La jornada llega en un momento complejo para el sector. Aunque cada negocio tiene su realidad, muchos comparten problemas similares. Entre ellos, uno destaca por encima del resto: la falta de aparcamiento en el centro de la ciudad.
"Muchos clientes te dicen directamente que vienen menos o que han dejado de venir porque nunca encuentran dónde aparcar", lamenta Genicio. A su juicio, la reducción progresiva de plazas en las zonas históricas y el funcionamiento de la zona ORA han terminado por convertirse en un obstáculo para quienes dependen de un flujo constante de compradores.
"Es doloroso que un cliente deje de venir por una cuestión que no depende de nosotros", resume. Las dificultades no terminan ahí. Mantener un pequeño comercio exige hoy mucho más que abrir la puerta cada mañana y ofrecer un buen producto.
"Ya no vale con vender las mejores camisas de Zamora", reconoce el comerciante. La reducción de población, el incremento de costes, la burocracia y la competencia de las grandes plataformas obligan a ampliar la oferta y buscar nuevas fórmulas para llegar al cliente.
En ese proceso de adaptación, internet se ha convertido en un aliado indispensable, aunque no siempre resulta sencillo dar el paso.
Santiago Textil es uno de los ejemplos más visibles de esa transformación. Sus perfiles en redes sociales han ganado protagonismo en los últimos años, acercando el negocio a nuevos públicos y modernizando su imagen.
Sin embargo, Genicio reconoce que el cambio cuesta. "Los resultados no llegan de inmediato. Requiere tiempo, inversión y mucho trabajo. En muchos casos es casi como tener una persona dedicada exclusivamente a las redes sociales y a la página web".
A pesar de las dificultades, hay algo que sigue marcando la diferencia entre el comercio tradicional y cualquier compra realizada a través de una pantalla. La relación humana.
"Tenemos clientes que son casi de la familia", asegura. "Sabes cómo están, cómo se encuentran, hablas con ellos de muchas cosas. Somos casi psicólogos".
La fidelidad de generaciones de compradores sigue siendo uno de los grandes patrimonios de los establecimientos del centro de Zamora. Muchos de ellos mantienen una clientela que no solo procede de la capital, sino también de numerosos pueblos de la provincia.
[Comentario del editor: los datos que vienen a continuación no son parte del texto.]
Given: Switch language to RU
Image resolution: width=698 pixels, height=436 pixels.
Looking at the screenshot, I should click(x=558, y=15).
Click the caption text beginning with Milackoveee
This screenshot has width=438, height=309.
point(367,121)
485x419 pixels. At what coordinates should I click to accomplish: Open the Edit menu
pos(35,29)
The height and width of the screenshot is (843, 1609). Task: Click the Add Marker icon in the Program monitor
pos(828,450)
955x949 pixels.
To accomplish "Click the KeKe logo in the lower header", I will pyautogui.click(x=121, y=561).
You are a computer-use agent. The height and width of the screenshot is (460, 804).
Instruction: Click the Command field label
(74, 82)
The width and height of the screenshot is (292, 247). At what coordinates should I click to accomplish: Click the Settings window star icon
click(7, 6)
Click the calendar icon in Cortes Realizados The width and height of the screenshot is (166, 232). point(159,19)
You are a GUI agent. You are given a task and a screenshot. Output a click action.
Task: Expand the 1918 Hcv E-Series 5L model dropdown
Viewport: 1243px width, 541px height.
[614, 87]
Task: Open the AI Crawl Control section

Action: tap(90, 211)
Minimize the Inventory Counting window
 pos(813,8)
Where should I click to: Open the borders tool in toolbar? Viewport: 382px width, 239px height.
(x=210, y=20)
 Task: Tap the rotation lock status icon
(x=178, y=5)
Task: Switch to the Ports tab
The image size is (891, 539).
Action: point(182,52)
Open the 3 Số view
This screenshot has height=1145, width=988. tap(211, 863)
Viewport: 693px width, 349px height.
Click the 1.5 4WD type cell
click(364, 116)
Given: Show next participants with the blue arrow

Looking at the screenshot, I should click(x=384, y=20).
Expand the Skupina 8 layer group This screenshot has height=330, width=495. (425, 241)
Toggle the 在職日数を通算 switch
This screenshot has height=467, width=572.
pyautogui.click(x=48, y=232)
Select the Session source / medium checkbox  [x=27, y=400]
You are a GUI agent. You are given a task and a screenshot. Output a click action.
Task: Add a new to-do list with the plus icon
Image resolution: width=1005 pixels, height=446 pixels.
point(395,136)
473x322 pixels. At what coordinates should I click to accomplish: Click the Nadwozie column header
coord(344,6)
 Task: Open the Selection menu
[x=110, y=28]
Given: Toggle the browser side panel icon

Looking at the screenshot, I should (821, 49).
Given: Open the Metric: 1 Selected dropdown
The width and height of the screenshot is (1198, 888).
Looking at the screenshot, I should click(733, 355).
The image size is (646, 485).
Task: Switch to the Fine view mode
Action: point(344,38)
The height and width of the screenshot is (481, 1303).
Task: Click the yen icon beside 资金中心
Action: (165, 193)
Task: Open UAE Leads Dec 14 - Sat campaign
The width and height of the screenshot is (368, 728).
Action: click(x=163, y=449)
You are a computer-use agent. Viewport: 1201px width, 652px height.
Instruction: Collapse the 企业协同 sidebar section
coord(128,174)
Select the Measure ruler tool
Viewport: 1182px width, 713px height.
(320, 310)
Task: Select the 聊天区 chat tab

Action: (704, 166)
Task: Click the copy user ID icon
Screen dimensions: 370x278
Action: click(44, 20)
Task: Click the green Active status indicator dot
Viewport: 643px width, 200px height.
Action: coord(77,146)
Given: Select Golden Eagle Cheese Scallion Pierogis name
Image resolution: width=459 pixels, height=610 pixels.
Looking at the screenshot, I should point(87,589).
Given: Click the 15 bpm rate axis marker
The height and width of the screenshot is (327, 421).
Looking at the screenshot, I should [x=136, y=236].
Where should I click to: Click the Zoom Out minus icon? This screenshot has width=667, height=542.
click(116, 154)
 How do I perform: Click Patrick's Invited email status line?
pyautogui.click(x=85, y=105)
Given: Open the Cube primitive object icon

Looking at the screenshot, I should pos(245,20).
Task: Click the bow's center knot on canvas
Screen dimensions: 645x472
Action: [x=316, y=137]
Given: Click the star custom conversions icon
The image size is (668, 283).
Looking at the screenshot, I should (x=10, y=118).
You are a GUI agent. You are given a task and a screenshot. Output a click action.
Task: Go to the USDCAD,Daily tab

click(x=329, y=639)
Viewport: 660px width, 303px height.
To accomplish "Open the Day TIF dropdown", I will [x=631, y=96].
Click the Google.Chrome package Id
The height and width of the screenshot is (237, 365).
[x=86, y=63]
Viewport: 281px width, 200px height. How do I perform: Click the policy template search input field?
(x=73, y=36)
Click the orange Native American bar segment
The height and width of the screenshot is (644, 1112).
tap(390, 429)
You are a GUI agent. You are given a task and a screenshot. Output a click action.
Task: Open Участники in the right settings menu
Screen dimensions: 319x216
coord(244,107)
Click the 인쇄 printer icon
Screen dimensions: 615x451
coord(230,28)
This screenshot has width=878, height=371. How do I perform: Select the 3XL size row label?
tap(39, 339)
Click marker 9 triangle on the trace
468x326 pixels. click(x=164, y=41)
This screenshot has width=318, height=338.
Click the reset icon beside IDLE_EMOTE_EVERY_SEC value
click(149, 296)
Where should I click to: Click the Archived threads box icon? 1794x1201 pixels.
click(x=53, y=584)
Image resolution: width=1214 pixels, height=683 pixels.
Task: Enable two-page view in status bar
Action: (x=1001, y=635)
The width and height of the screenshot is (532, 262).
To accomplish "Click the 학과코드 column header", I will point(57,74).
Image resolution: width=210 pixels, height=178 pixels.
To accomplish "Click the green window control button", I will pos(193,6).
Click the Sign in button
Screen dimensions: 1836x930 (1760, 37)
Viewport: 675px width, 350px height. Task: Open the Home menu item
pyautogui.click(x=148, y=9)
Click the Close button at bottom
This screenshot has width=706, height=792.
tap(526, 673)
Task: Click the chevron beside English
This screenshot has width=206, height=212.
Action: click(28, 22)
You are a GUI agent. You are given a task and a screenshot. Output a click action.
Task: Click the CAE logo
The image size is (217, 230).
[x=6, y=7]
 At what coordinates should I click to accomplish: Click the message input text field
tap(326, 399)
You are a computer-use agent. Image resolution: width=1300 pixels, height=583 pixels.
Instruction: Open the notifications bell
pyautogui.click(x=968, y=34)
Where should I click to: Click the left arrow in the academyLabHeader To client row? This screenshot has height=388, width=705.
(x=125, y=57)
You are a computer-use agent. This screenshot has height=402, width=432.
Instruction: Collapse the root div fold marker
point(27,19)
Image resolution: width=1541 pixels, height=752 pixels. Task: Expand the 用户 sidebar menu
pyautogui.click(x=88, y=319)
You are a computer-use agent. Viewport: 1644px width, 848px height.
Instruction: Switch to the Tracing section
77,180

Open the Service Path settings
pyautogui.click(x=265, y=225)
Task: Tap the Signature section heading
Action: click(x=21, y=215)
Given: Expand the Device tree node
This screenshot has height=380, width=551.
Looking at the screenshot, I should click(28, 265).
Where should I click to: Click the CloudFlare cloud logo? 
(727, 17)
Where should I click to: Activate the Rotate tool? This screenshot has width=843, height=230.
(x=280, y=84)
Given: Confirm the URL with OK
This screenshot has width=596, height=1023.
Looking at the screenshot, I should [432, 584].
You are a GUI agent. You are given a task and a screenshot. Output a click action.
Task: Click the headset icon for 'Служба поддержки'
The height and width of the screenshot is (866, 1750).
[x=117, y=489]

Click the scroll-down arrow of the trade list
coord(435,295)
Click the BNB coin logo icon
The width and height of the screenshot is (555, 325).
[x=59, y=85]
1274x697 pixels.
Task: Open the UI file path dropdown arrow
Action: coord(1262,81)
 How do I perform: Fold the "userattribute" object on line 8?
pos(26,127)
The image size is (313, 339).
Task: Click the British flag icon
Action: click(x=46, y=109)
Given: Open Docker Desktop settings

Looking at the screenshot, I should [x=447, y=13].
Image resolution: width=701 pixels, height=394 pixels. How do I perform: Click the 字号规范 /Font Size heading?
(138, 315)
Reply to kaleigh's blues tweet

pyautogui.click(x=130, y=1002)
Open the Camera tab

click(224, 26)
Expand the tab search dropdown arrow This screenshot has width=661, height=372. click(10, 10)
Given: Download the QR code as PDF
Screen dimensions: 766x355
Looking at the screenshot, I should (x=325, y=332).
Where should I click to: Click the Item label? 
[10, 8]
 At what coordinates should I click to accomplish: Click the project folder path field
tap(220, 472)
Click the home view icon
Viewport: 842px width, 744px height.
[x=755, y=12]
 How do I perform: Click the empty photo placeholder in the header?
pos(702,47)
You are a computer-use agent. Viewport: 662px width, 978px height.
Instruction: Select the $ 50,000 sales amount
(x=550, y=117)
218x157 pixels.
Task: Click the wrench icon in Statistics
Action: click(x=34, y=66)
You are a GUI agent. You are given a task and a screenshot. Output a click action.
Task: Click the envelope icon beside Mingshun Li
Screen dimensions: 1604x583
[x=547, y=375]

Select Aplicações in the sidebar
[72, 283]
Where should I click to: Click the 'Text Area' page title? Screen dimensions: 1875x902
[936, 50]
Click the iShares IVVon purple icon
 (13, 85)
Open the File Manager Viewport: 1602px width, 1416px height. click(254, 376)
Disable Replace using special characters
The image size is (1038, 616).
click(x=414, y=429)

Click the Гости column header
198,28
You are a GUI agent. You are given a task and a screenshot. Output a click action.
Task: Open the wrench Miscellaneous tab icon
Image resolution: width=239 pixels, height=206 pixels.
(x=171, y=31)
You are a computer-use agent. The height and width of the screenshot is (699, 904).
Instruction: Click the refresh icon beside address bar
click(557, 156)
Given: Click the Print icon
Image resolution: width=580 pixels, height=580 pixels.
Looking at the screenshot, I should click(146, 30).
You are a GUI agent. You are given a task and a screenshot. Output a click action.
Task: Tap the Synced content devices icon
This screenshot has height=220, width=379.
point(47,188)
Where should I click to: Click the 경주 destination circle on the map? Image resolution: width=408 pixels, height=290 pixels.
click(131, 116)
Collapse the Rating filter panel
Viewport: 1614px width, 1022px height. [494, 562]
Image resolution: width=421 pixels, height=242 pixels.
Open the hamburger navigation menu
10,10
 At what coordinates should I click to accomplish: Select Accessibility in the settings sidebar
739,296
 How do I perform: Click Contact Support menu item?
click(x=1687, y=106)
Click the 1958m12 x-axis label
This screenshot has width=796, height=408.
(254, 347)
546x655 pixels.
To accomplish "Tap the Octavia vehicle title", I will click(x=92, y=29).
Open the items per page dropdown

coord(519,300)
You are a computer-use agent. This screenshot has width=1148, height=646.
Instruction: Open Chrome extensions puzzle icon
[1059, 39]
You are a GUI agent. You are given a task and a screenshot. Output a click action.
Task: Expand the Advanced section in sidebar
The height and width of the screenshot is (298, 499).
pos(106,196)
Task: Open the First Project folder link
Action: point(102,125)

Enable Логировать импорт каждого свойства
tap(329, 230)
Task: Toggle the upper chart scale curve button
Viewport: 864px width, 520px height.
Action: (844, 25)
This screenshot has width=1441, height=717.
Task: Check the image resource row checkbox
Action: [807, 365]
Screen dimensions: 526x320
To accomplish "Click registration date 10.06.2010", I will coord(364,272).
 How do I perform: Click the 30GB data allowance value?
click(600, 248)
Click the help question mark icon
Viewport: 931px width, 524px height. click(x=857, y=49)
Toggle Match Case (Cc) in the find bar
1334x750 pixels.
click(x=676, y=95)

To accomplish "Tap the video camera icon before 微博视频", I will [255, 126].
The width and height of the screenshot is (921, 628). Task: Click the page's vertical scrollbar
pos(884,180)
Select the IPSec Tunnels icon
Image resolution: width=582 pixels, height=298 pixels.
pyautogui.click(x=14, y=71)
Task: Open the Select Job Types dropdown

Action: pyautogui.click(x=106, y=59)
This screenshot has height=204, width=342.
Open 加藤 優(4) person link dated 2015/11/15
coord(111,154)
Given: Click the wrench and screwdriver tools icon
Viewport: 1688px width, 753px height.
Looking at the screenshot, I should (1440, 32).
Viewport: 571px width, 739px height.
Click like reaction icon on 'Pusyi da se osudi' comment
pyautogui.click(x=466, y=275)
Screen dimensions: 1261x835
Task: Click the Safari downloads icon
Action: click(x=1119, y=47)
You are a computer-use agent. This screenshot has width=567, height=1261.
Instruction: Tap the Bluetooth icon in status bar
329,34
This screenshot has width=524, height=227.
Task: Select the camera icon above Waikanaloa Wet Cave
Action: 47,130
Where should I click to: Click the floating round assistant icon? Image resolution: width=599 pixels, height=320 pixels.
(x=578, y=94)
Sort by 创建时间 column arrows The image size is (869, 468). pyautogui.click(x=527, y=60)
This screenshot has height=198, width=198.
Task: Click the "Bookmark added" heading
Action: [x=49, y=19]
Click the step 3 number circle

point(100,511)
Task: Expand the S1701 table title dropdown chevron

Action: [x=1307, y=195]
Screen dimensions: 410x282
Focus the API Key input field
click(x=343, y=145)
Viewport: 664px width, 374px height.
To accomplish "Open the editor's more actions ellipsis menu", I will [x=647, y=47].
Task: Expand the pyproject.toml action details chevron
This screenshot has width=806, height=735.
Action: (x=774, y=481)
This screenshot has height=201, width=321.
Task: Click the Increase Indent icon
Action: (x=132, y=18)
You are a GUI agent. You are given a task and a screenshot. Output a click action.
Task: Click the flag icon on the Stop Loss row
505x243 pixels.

Por eso, más allá de las cifras de ventas o de los retos del futuro, los comerciantes defienden el papel que desempeñan en la vida cotidiana de la ciudad.
"No puede desaparecer el comercio de calle porque es el que da vida a las ciudades", sostiene Genicio. Una reflexión que resume el espíritu de una zona comercial que este sábado se viste de fiesta, pero que durante los 364 días restantes del año sigue librando una batalla silenciosa por mantenerse abierta.
Porque cada escaparate que se apaga es algo más que un negocio que cierra. Es también una parte de la ciudad que deja de latir.